Makerere Main Building

Makerere University Senate has left individual college academic committee boards to decide how to conduct end of semester examinations.  

This follows findings by an online survey by the University Guild indicating that 50 percent of the students prefer physical exams.

Only 13 percent of the 3884 respondents selected online examinations while 37% supported take-home assessments.

Those opposed to online exams cited the lack of smartphones and laptops, cost of data and poor internet connectivity as some of the major obstacles.     

While the university has not entirely ruled out the idea of conducting online exams, Senate has resolved to let individual colleges explore the most suitable mode of assessment for their learners.

The University Vice-Chancellor in Charge of Academic, Professor Umar Kakumba, says that there are different modalities of assessment including take-home assignments, field assessment and presentations among others that the colleges can consider.    

He further adds that lecturers have received training in the past three weeks on Open Distance and Electronic Learning (ODeL), which will guide their decisions while selecting the assessment modalities for this season.

The senate in their resolution noted that colleges would be given a period of six weeks to complete the assessment with students who can thereafter start another semester.  

The colleges have been tasked to look at their case applications for the first two weeks, draw an assessment schedule within the following two weeks, sensitize students to get familiar with the modalities for two weeks and then conduct the assessment in the last two weeks.       

Araphat Muwanga, the Guild Representative Council Information Minister from School of BioSciences notes that while their suggestion for a phased physical exam schedule cannot work, he hopes the academic committees will be considerate to student’s concerns like internet connectivity and costs of data.  

“We pushed to see that students are not limited to one particular mode of assessment. The practical examinations I do are not as the theory examinations political science students sit for,” he said.
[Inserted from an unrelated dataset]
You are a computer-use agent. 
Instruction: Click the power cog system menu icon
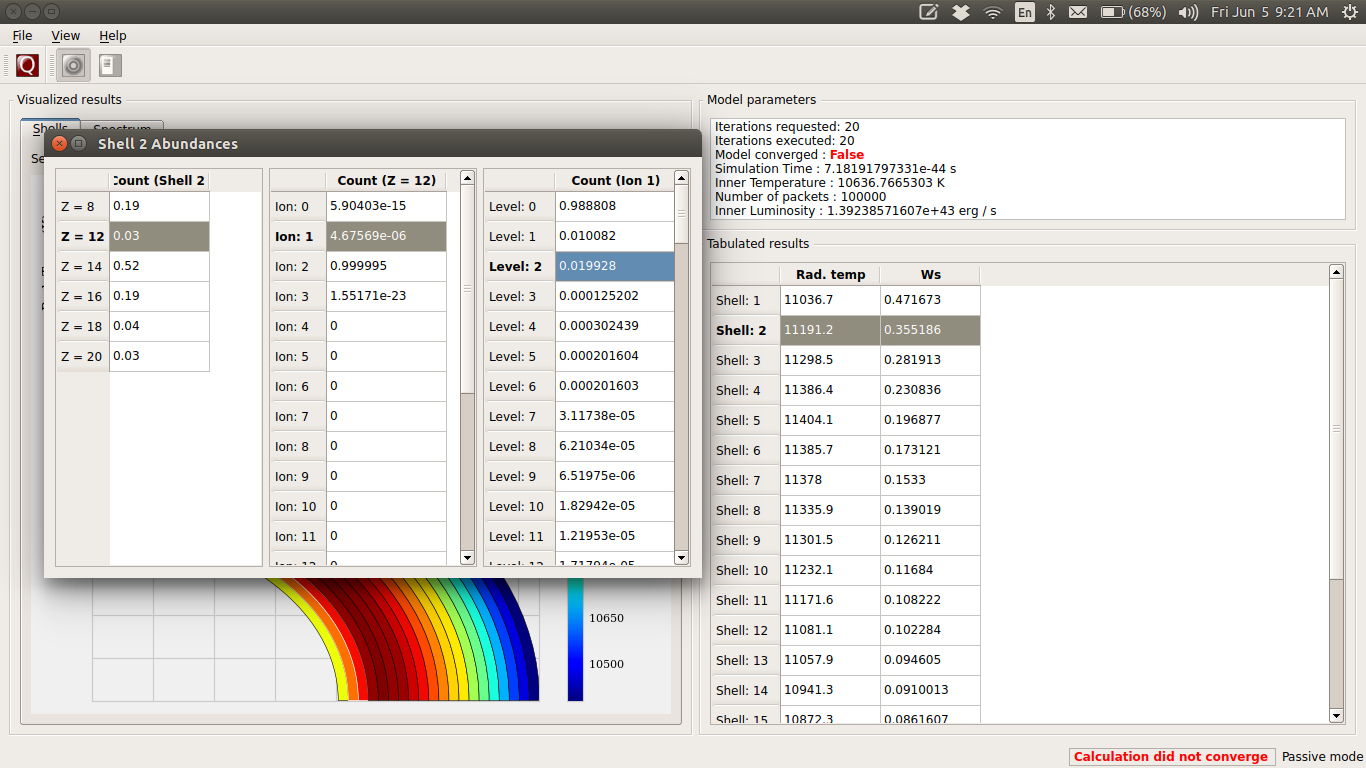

Unlike finalists at the University, continuing students were to start their physical end of semester exams the very day the government enforced the 42 days lockdown. Since then, on June 7th 2021, schools and higher institutions of learning have remained closed.

While this is Makerere University’s first attempt at alternative assessment to physical exams, some higher institutions of learning like Uganda Christian University and Kampala International University were able to conduct online examinations for their learners during lockdown.